* [Passage shown]
# Shipping Boxes for Hats



## Mulletboy (Feb 5, 2010)

I am pretty sure I want to go with 12x12x12 size boxes for shipping. I just went to order some on Uline, and they were on sale for around .50 each. I figured I would start with 100. then I went to check out. The shipping was as much as the boxes!!!!!!!! Can you guys tell me how you ship a combination of shirts and hats, and where you get you shipping supplies from? Thanks in advance!


----------



## Rodney (Nov 3, 2004)

Mulletboy said:


> I am pretty sure I want to go with 12x12x12 size boxes for shipping. I just went to order some on Uline, and they were on sale for around .50 each. I figured I would start with 100. then I went to check out. The shipping was as much as the boxes!!!!!!!! Can you guys tell me how you ship a combination of shirts and hats, and where you get you shipping supplies from? Thanks in advance!


If you're in the US and you use US Priority Mail, you can get free shipping boxes from the Post Office website. 

Seems like it would be an inexpensive way to ship hat orders of 1-5 pieces.


----------



## Mulletboy (Feb 5, 2010)

I appreciate the help Rodney. The only one on there I can see being close enough to the dimensions that I could probably get away with would be this one and I dont see anywhere on there where it says how much it would cost. I figure they arent going to give you boxes for free unless its a flat rate box right? And the next closest one (smaller) says its a flat 10.00 + a little change fee... That is way more than what I charge for shipping as I usually use polybags. And I dont have a way in my big cartel account to charge a different shipping fee if they order a hat, or at least not that I know of..... Hmmmm. Gonna go check that!

* [Raw data]

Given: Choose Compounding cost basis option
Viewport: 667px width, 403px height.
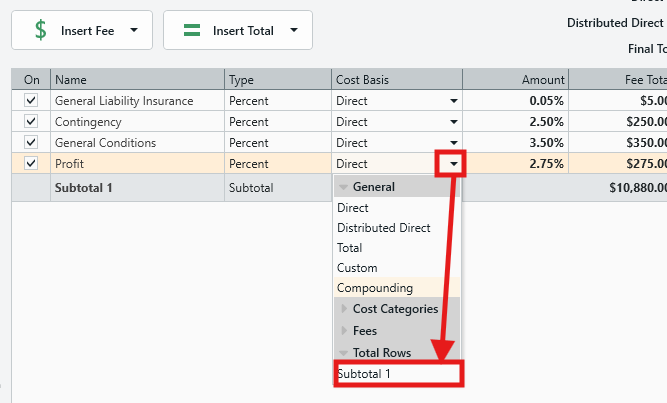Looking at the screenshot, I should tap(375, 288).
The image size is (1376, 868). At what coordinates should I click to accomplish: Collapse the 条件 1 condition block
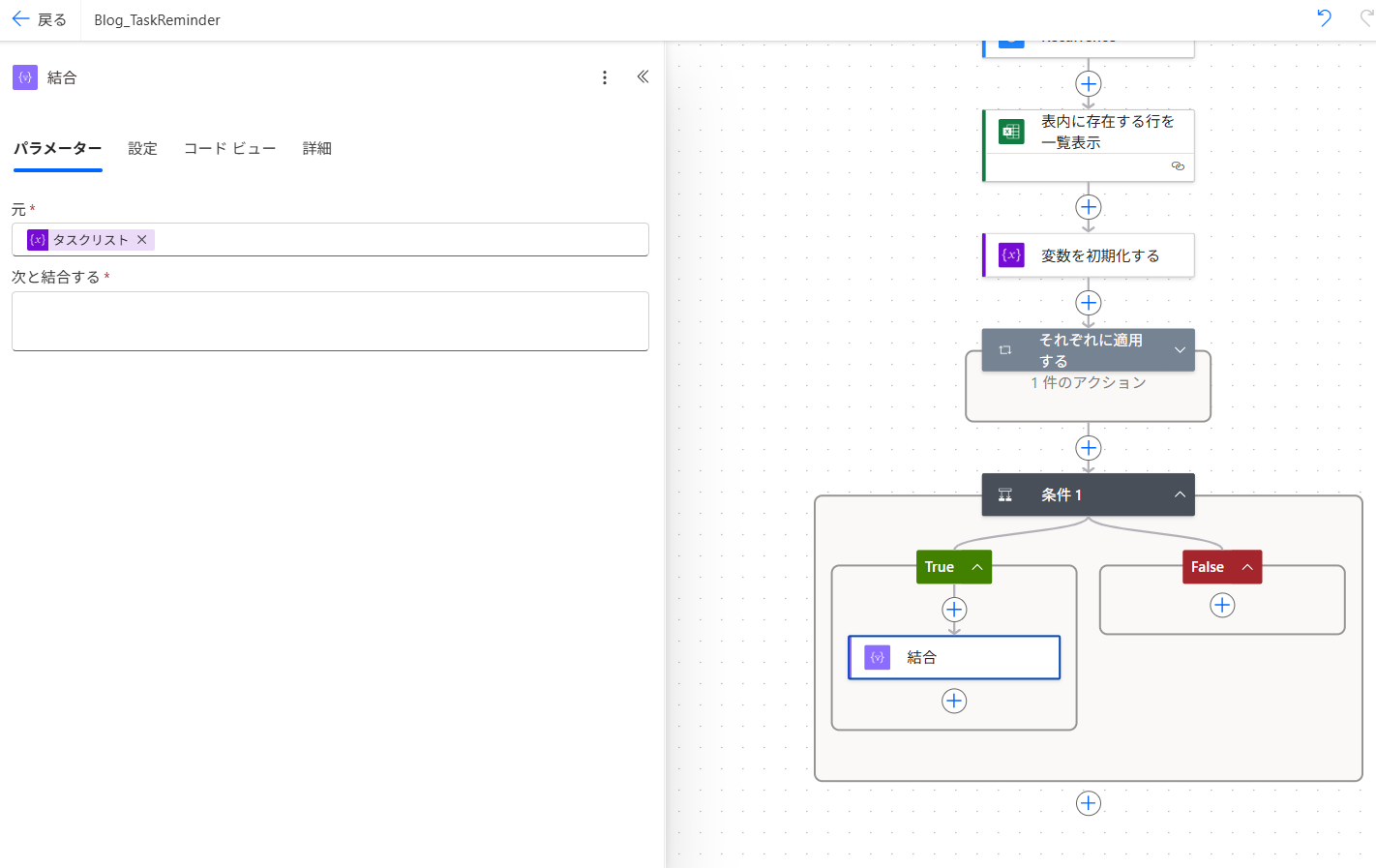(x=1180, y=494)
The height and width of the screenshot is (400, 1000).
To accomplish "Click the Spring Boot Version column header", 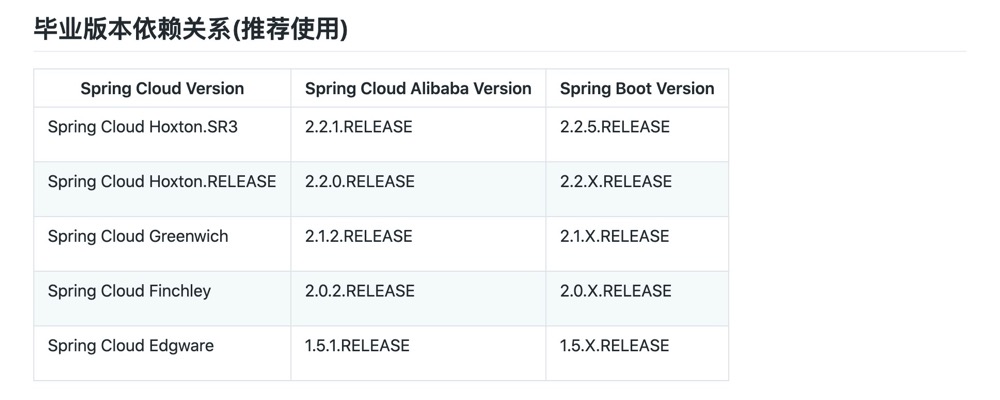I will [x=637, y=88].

* * *

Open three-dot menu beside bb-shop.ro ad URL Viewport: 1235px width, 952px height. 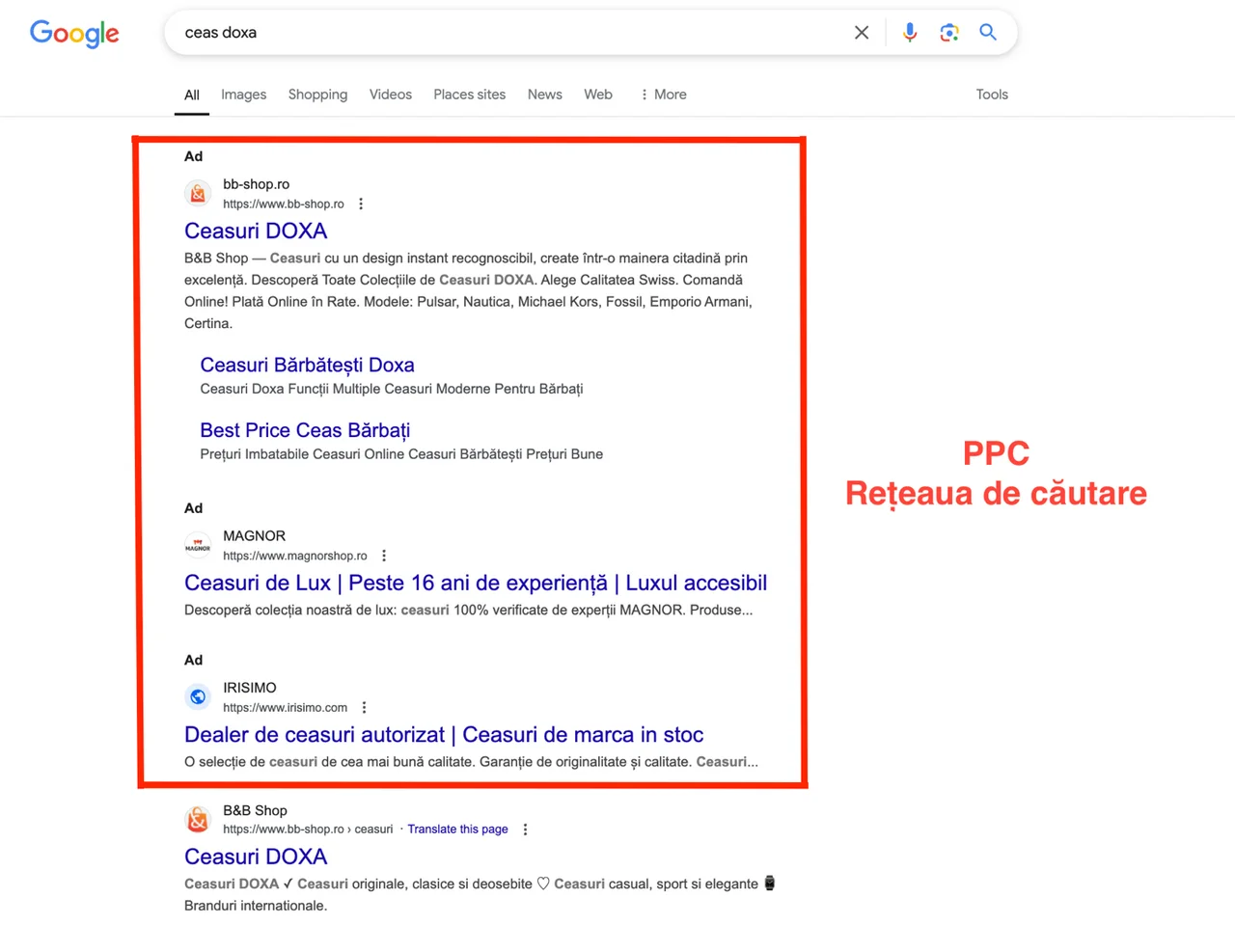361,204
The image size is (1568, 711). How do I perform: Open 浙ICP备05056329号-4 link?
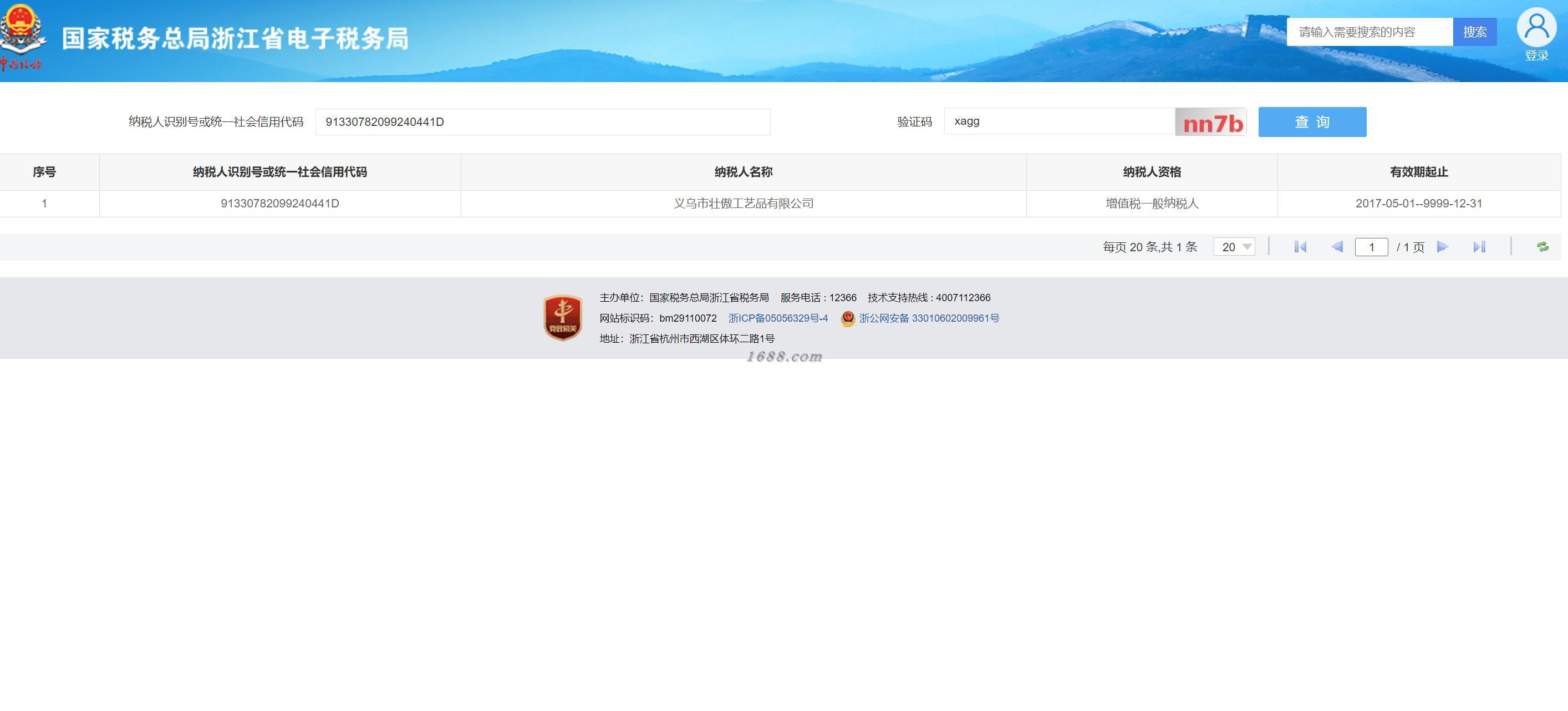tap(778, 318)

...

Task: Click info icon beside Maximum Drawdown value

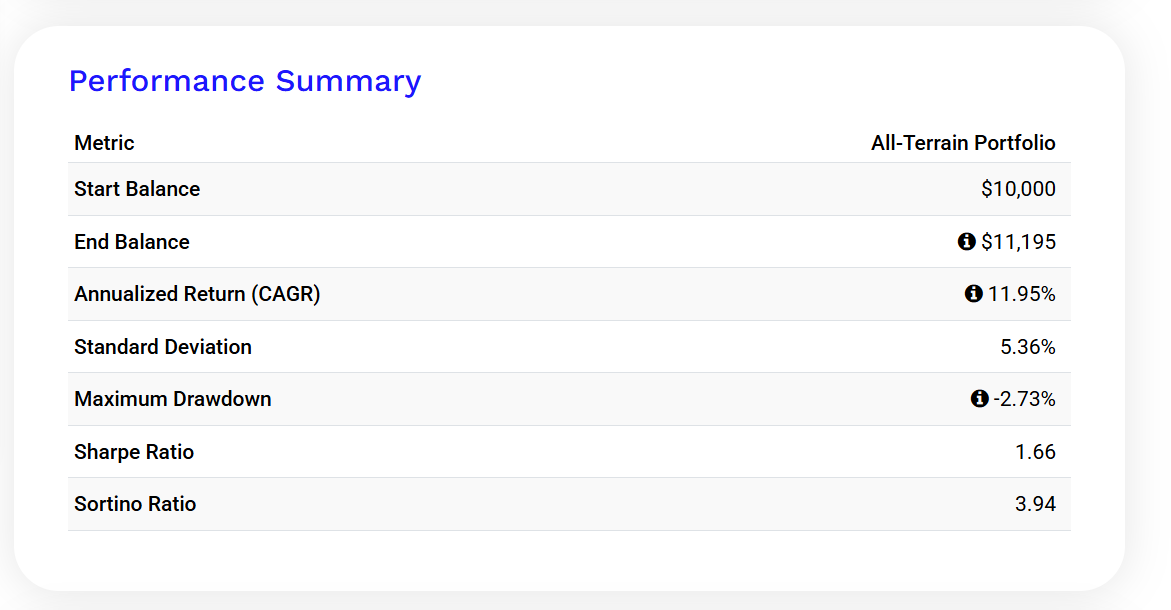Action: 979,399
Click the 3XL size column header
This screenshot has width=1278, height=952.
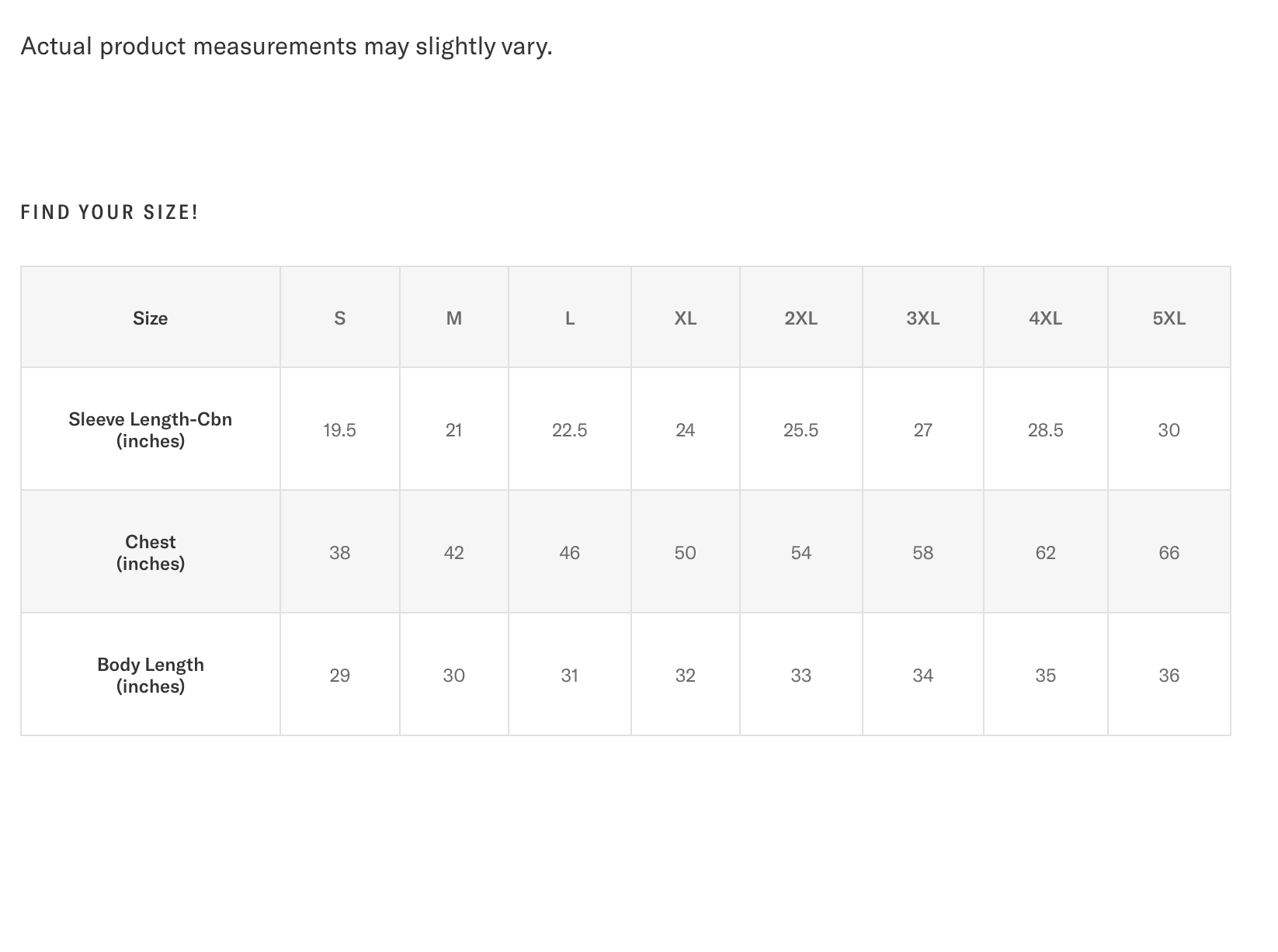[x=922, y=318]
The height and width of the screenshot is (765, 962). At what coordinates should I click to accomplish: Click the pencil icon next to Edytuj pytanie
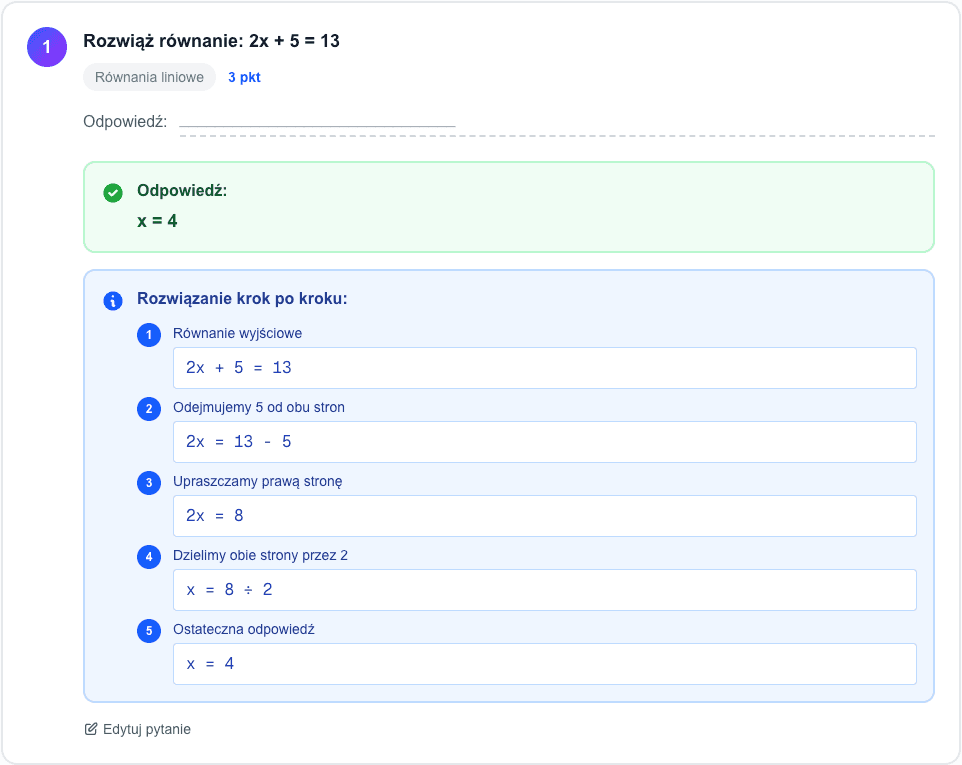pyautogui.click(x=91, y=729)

* [What you will do]
A - In the hat-shipping thread, reproduce everything from "If you're in" down to "go check that!", swapping "polybags" for "poly mailers".
B - Extend the hat-shipping forum thread with new writing that picks up after its final sentence.

* [Expected results]
A -
If you're in the US and you use US Priority Mail, you can get free shipping boxes from the Post Office website. 

Seems like it would be an inexpensive way to ship hat orders of 1-5 pieces.


----------



## Mulletboy (Feb 5, 2010)

I appreciate the help Rodney. The only one on there I can see being close enough to the dimensions that I could probably get away with would be this one and I dont see anywhere on there where it says how much it would cost. I figure they arent going to give you boxes for free unless its a flat rate box right? And the next closest one (smaller) says its a flat 10.00 + a little change fee... That is way more than what I charge for shipping as I usually use poly mailers. And I dont have a way in my big cartel account to charge a different shipping fee if they order a hat, or at least not that I know of..... Hmmmm. Gonna go check that!

B -
----------



## Mulletboy (Feb 5, 2010)

OK, they do have an option to charge a different shipping amount in Big Cartel! The only thing is, 11 or 12 bucks or 15 for shipping the hat seems steep, no?


----------



## SunEmbroidery (Oct 18, 2007)

I'm not sure if this is what you're asking but if I'm shipping a small number of shirts and hats I'll line the box with bubble wrap (one piece running vertically and one running horizontally), put the shirts in first, put the hats in a poly bag, put the hats on top of the shirts and fill the extra space with bubble wrap or used shirt bags. I use Uline for supplies although I agree the shipping rates are high. I order in bulk to help keep the cost down.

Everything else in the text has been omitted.